TO DO -> List each date or point in time that the WHUM-TV passage below gives, together with the event it marks.

As construction proceeded, WHUM-TV traveled the region with a mobile unit, giving demonstrations of television; promotional materials hyped the coming of the "world's most powerful television station" and boasted that channel 61 would have more power than all the TV stations in New York and Philadelphia combined. State police were necessary to manage the crowds who witnessed the erection of the mast, billed as taller than the Eiffel Tower. Tower construction was completed at the start of December. After delays in getting the station's wave guide transmission line—used instead of coaxial cable to avoid excessive line loss on the tall tower—to work to specifications, test patterns went out on February 9 and the station began telecasting as a CBS network affiliate—matching WHUM radio—on February 22, making it the 10th UHF television station to air. The station had easy access to network coaxial cable, which already ran a block away from its studios.

EXTRACTED INFORMATION ->
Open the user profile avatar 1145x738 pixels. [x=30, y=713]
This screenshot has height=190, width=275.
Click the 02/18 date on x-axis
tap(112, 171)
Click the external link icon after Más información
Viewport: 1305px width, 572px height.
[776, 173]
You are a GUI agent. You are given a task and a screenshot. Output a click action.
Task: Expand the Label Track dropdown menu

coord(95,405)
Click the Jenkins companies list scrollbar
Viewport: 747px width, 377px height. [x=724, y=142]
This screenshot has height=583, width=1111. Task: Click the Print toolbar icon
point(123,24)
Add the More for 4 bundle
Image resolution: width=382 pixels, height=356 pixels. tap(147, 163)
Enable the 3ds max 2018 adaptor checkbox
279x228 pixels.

SOLUTION TO THIS TASK ->
- Start of December: tower construction was completed.
- February 9: test patterns went out.
- February 22: the station began telecasting as a CBS network affiliate.